Untitled (Woman Standing)
Jamini Roy (Indian, 1887-1972)
Bengal School, circa 1920s
Tempera painting on cardboard
27 x 14 ¼ in. (69 x 36 cm.)
Signed in Bengali lower right.
Provenance:
From an important New York Collection.
Acquired from a private Pennsylvania Estate.
Jamini Roy was one of the earliest and most significant modernists of Indian art. Trained in the British academic style of painting, Jamini Roy became well known as a skillful portraitist. He received regular commissions after he graduated from the Government Art School Kolkata in 1916. However, influenced by the growing surge of nationalism, Jamini Roy consciously rejected the Eurocentric style and searched for forms that stirred the innermost recesses of his being.

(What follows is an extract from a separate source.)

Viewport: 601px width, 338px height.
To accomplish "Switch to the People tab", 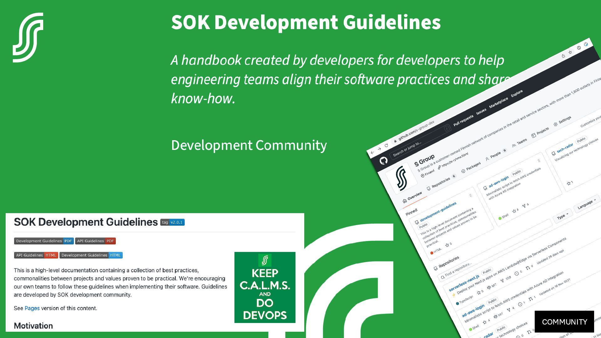I will [x=495, y=155].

He sought inspiration from East Asian calligraphy, terracotta temple friezes, folk arts and crafts traditions. From 1920 onwards, Roy’s works represented village scenes that reflected the innocence and romanticism of rural environments. The artist also completed a suite of paintings featuring Santal women, sensuously painted in firm angular lines and hinted stylisation, engaged in their daily chores. From the mid-1920’s, his images were executed in sweeping, calligraphic lines showing the artist’s strong control over the brush. Color was leached out of the paintings, resulting in series of monochromatic pictures that hinted at inspiration from East Asian painting styles, Kalighat pats. His images for the most part became monochromatic – an austere play of white, soft grey and black. With a masterly control of the brush, he created contours with fluid, calligraphic lines. During this phase, Roy painted stark, graphic versions of images from everyday life, including seated women, mother and child figures, bauls, leaping deer, and crawling infants. By the end of the 1920’s, he turned for inspiration towards the folk arts and craft traditions of his district, Bankura. He painted ordinary rural people, scenes from Krishna-leela, scenes from epics, icons from folk cults of the region, along with witty representations of animals. It is interesting that until the 1930’s, along with his folk-style paintings, Roy continued to paint portraits with impressionist and even pointillist brushstrokes.